La premiazione si è svolta la sera del 14 luglio nella Palazzina Azzurra di San Benedetto del Tronto, dove l’autore ha incontrato il pubblico e ricevuto la targa che lo ha consacrato come una delle più interessanti voci emergenti della scena letteraria italiana.
Nato a Palermo nel 1997, Martino Giordano si è laureato in Lettere all’Università di Palermo, ha vissuto un anno a Praga e ha studiato alla Scuola Holden di Torino, città in cui vive e dove ha conseguito la laurea magistrale in Letterature comparate, dopo un periodo di studi in Francia. Nel 2017 ha intrapreso un percorso di transizione come persona non binaria.
Con Variazioni sul tema, Giordano racconta due esistenze destinate a incrociarsi. Lidia, giovane e talentuosa violoncellista del Conservatorio di Palermo, è chiamata a scegliere tra la carriera musicale e la transizione di genere che le consentirebbe di sentirsi finalmente se stessa. A Praga, Leo attraversa invece una quotidianità segnata dalla solitudine e dalla ricerca di un nuovo equilibrio.
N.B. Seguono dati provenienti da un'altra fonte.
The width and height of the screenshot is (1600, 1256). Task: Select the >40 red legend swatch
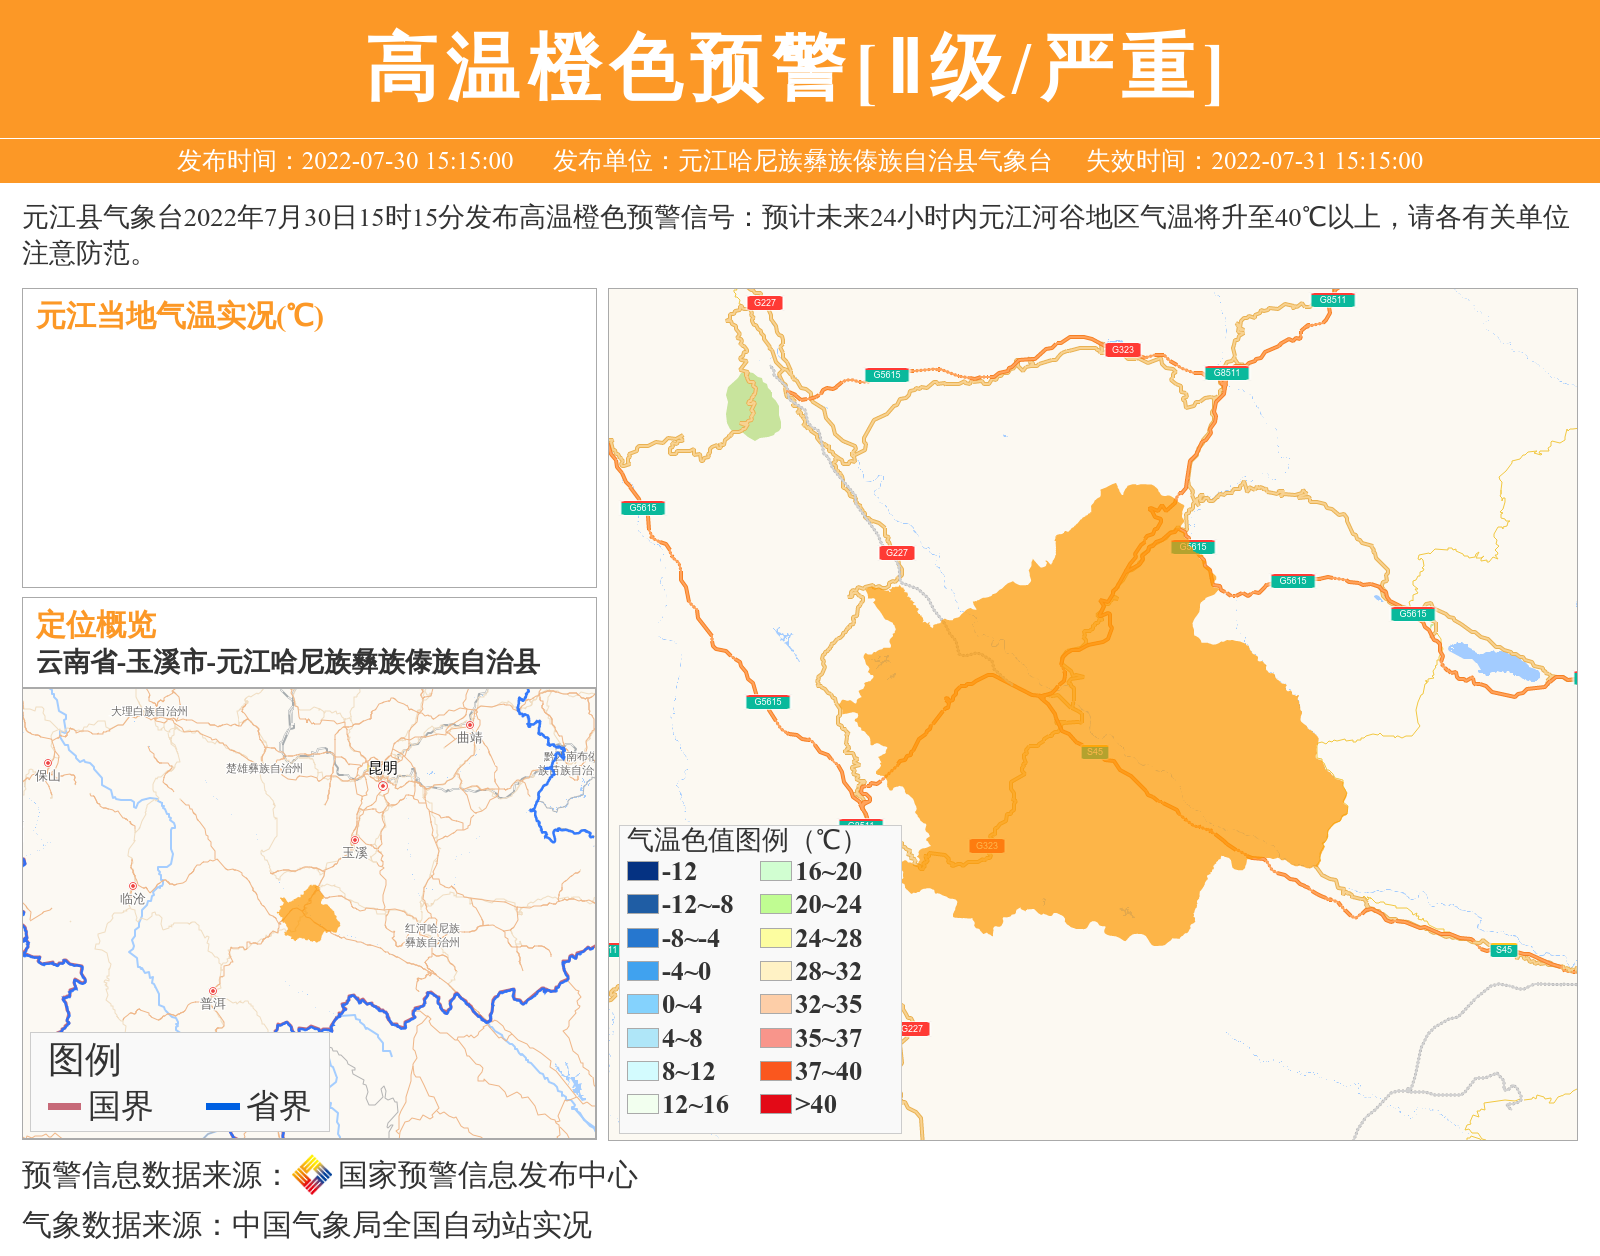[776, 1104]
Due storie che si rincorrono tra Palermo e Praga, affrontando temi come identità, libertà, desiderio di appartenenza e amore.
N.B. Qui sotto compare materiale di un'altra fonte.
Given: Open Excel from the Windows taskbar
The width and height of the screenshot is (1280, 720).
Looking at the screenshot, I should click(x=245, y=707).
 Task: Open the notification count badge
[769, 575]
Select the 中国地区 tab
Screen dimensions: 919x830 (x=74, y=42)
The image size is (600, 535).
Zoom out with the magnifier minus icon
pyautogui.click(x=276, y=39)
Con il conferimento del Premio Giovane Promessa della Letteratura Nazionale, giunto alla dodicesima edizione, l’associazione I luoghi della scrittura conferma la propria attenzione verso giovani autrici e autori destinati a distinguersi nel panorama della narrativa contemporanea italiana.
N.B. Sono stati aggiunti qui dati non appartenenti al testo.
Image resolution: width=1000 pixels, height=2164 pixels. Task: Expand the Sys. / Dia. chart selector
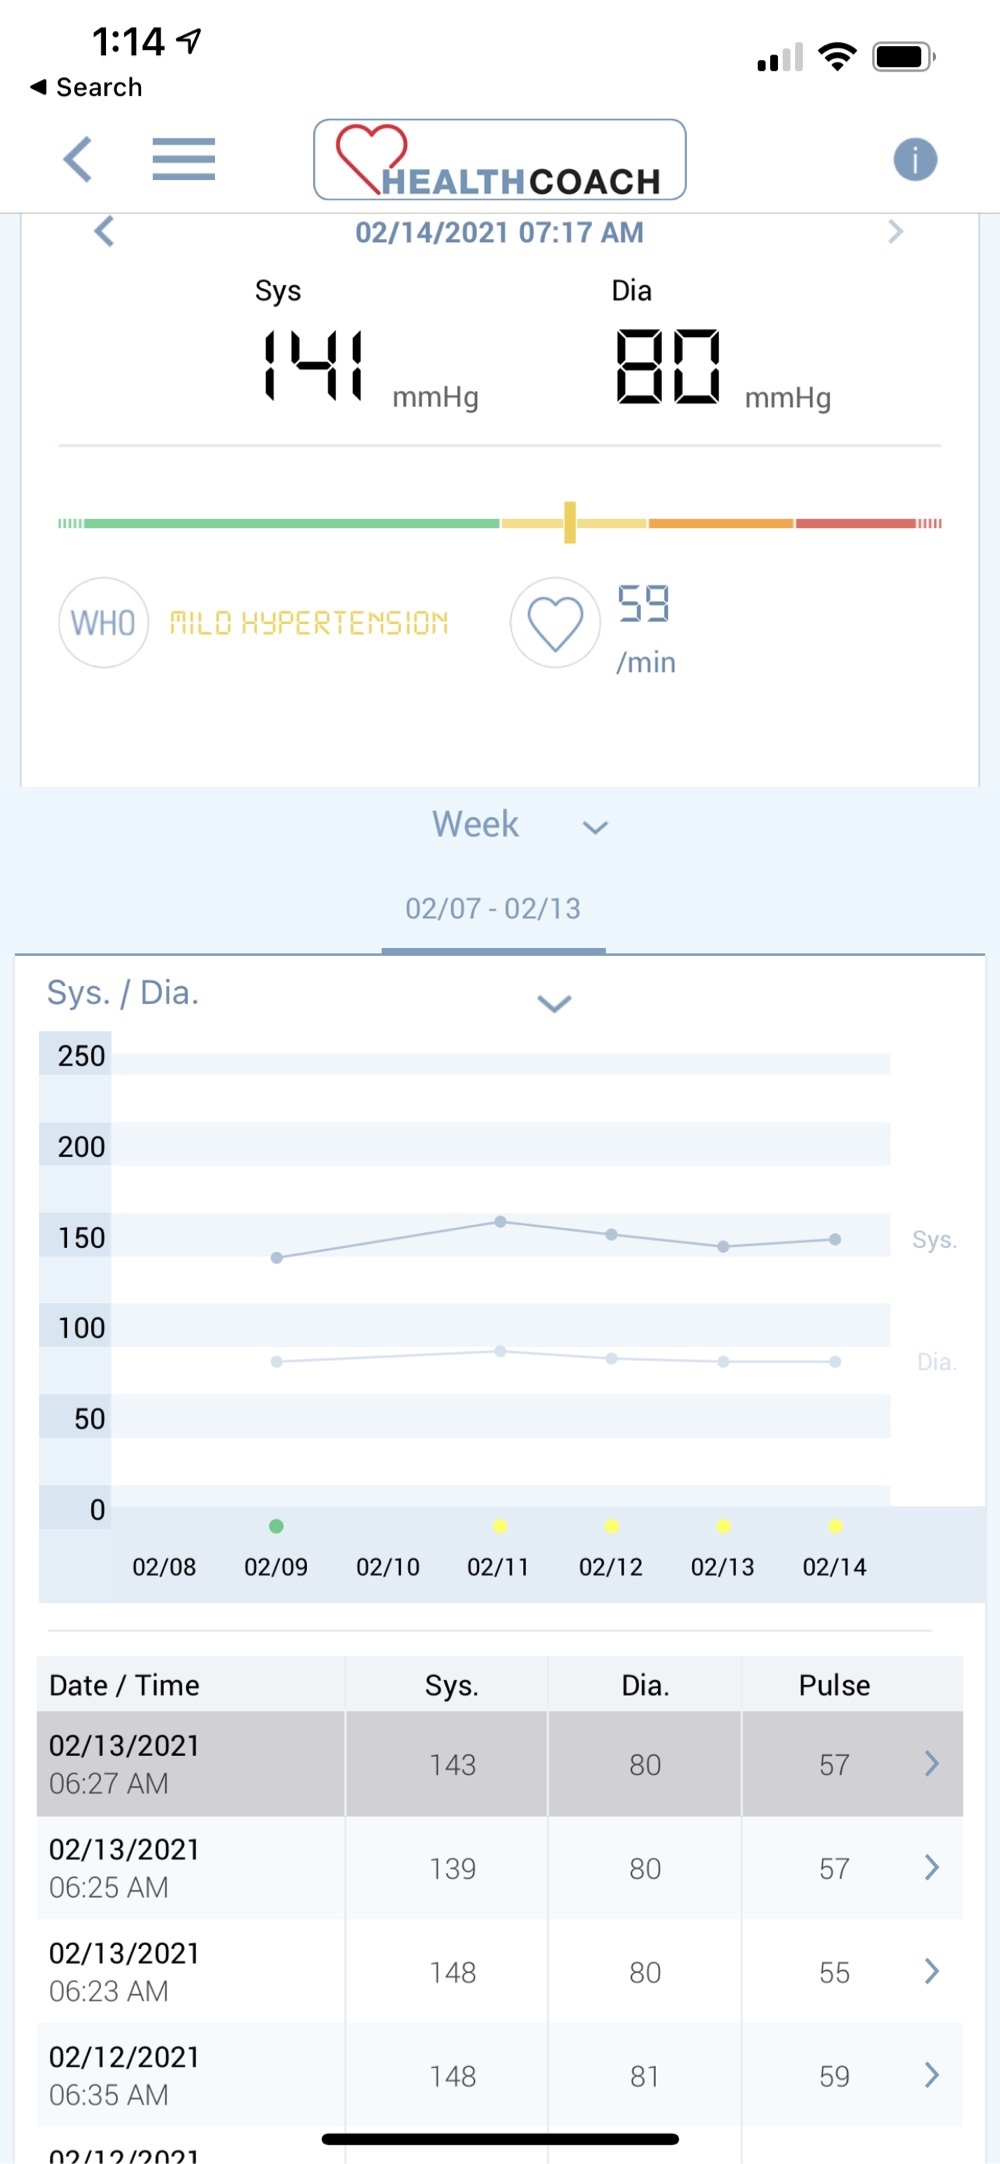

Questa la motivazione della giuria per l’assegnazione del premio 2026 a Martino Giordano:
«Per l’abile, accattivante e originale costruzione dell’impianto narrativo, che riesce a sviluppare in modo organico e coerente due vicende solo all’apparenza indipendenti l’una dall’altra ma che, al contrario, tendono a confluire verso un finale tanto inaspettato quanto sorprendente. Per la sensibilità e la lucidità con cui l’autore ha saputo affrontare una tematica estremamente complessa, dura e impattante, quella dell’identità sessuale, restituendole valore, dignità e verità. Per il modo in cui è riuscito a dare forma, sostanza e credibilità ai personaggi, i cui sentimenti e le cui emozioni emergono con delicatezza ma, al tempo stesso, con intensità e sofferenza. Per la linearità e la fluidità dello stile, capace sia di toccare alte vette di poeticità sia di descrivere con realismo e sincerità azioni, luoghi e sensazioni, senza trascurare i dettagli e suscitando nel lettore un forte e immediato senso di empatia».